[Work required]: Copy out, word for word and in full, the mailing-list reply below about spotting auto-generated text.

Re: [Corpora-List] Auto-generation and how to spot it

From: Sravana Reddy (sravana.reddy@gmail.com)
Date: Tue Nov 14 2006 - 00:04:46 MET

  • Next message: Chiara Preite: "[Corpora-List] Linguistic and textual studies on call for papers"

    Believe it or not, that spam was _not_ artifically generated! At least at
    the sentence level. All the individual sentences are from
    http://kfba.net/Forums/. The only randomness there is the selection and
    order of the sentences.

    That aside, your question is very interesting. I woud guess that an
    artifically generated text has greater entropy than a human generated
    sample. So, perhaps you could train a reasonable order Markov model on some
    specialized corpus (sports discussion, in this case), and measure the
    redundancy of the test sample against that.

[Information provided]:
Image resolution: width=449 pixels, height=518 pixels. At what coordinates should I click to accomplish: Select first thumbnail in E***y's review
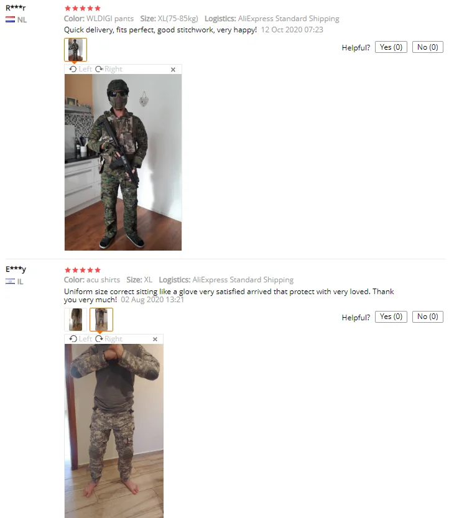(x=76, y=320)
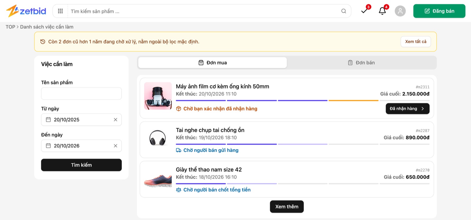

[Full solution]:
Re: [Corpora-List] Auto-generation and how to spot it

From: Sravana Reddy (sravana.reddy@gmail.com)
Date: Tue Nov 14 2006 - 00:04:46 MET

  • Next message: Chiara Preite: "[Corpora-List] Linguistic and textual studies on call for papers"

    Believe it or not, that spam was _not_ artifically generated! At least at
    the sentence level. All the individual sentences are from
    http://kfba.net/Forums/. The only randomness there is the selection and
    order of the sentences.

    That aside, your question is very interesting. I woud guess that an
    artifically generated text has greater entropy than a human generated
    sample. So, perhaps you could train a reasonable order Markov model on some
    specialized corpus (sports discussion, in this case), and measure the
    redundancy of the test sample against that.